The corresponding labels I created to summarize these topics are respectively:

Moments in Time 
Love 
Fear & Insecurity 
Growth 
Superficiality 
Meaninglessness 
Reality & Pain 
Music 
Longing & Nostalgia

Every song in the data set receives a set of weights in the NMF coefficient matrix, which are the relative scores indicating how much a particular topic exists in that song. In order to delineate whether a topic appears significantly, I set a cutoff threshold to score >= 0.05. I was then able to sum up the number of times a topic appeared in a particular album (by summing up the number of songs where the relative score for that topic was greater than 0.05). Finally, I normalized the totals to account for the variation in the number of songs that appeared across different BTS albums.

Analysis Results

With the normalized number of songs for each topic, I had what I needed to create the below chart. It depicts how the frequency of different topics changes across BTS albums over time:

The topic Moments in Time features prominently across almost all of BTS’s albums. This appears consistent with Kat’s description of BTS lyrics as introspective, given how often BTS lyrics describes the boys’ thoughts during moments in time. More broadly speaking, the topics themselves, and particularly the words labeled in the Fear & Insecurity and Reality & Pain topics, demonstrate a level of vulnerability that appears across BTS’s discography as well.

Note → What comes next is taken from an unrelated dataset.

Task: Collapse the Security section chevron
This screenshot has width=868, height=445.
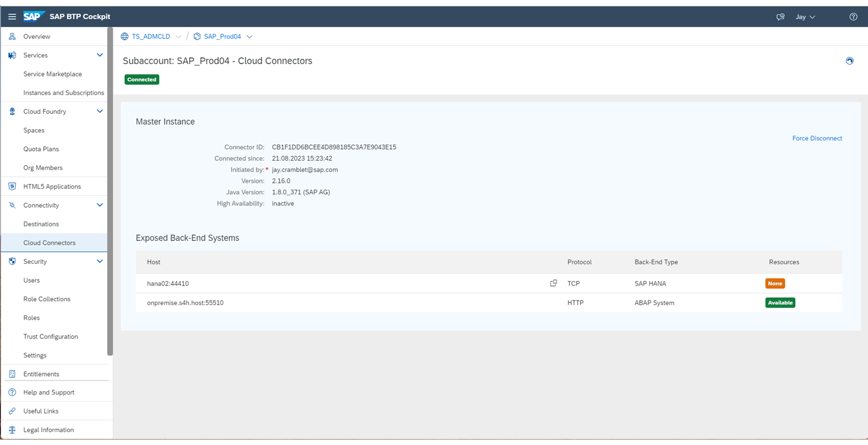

Fear & Insecurity also displays an interesting trend over time. While the topic was less present during the boy band’s earlier albums, it was a prominent theme in the mid-2018 album, Love Yourself: Tear. Given that BTS made a historic international breakthrough with their performance at the American Music Awards in November 2017, it would not be difficult to suppose that the increased fear and insecurity the boys expressed through their music in 2018 was correlated to their overwhelming adjustment to global fame.

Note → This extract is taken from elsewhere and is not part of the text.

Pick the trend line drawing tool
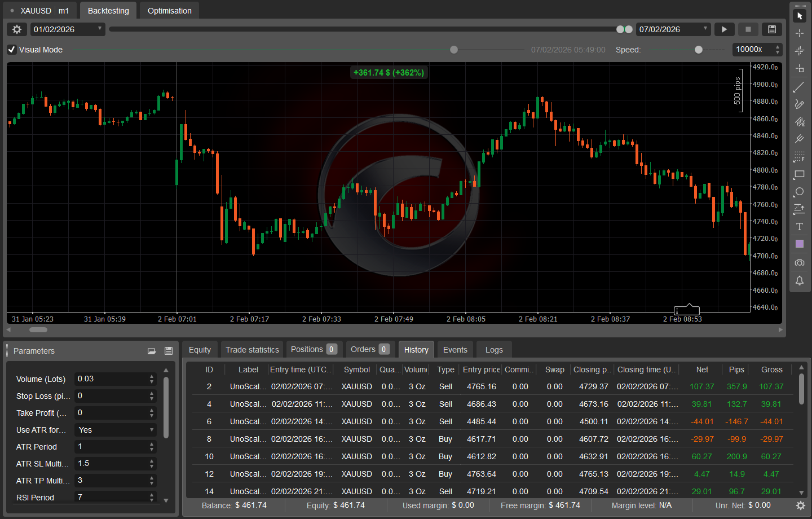 [x=800, y=87]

Over time, BTS has seen a decrease expression of Music as a lyrical subject. During their rookie years, the boys would often croon about the importance of having music in their lives to help them through difficult times, but this topic has been less relevant in recent albums as the group increasingly uses lyrics to communicate relatable messages to fans.

Perhaps the most notable trend is that some topics peak sharply for certain albums and other topics in others. For example, Longing & Nostalgia is prominent in the album Dark and Wild, where the group sings, “I rewind my girl baby come back to my world” (from “Outro: Do You Think It Makes Sense?”) and “all night girl / I think about you all night girl” (from “24/7=Heaven”). A different topic, Growth, features prominently in the 2017 album You Never Walk Alone; in one of the lead singles, “Not Today,” the 7-piece band sings about pushing past adversity. Even Love, a topic which resurfaces in a few different albums, takes a different shape across each. In the 2014 album Skool Luv Affair, Love generally refers to affections for another person; in the more recent case of Love Yourself: Answer's hit song “Epiphany,” however, Love is all about loving oneself.

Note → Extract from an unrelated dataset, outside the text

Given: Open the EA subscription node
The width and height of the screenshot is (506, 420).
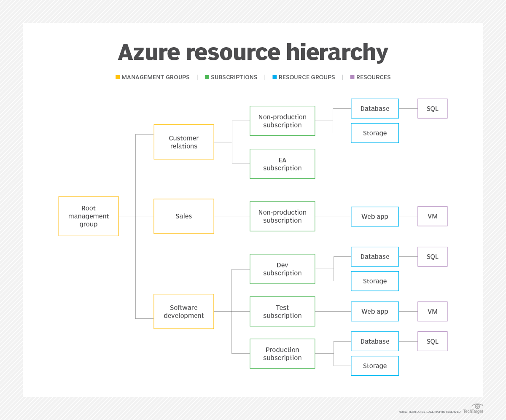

Releasing albums that emphasize specific themes or topics seems to be by design. When asked about the songwriting process on the same For the Record episode mentioned earlier, the members of BTS described their inclination to start with a keyword for the album, then create lyrics and songs around them. “It’s like making a puzzle when we try to make an album,” answered RM, the band leader and an active songwriter, during the interview.

Already, it doesn’t seem like BTS's new album BE, set to be released on November 20th, will be an exception. According to Variety, “The new album imparts a message of healing to the world by declaring, ‘Even in the face of this new normality, our life goes on.’” Given the current global health crisis and the resulting hopelessness felt by many across the world, “healing” is an ideal keyword to create an album around, if there ever was one. What will be interesting to hear, then, are the other ways in which this album might be different, whether that means more fully English tracks or lyrical topics (excluding the pandemic-related ones) featured notably between the beats.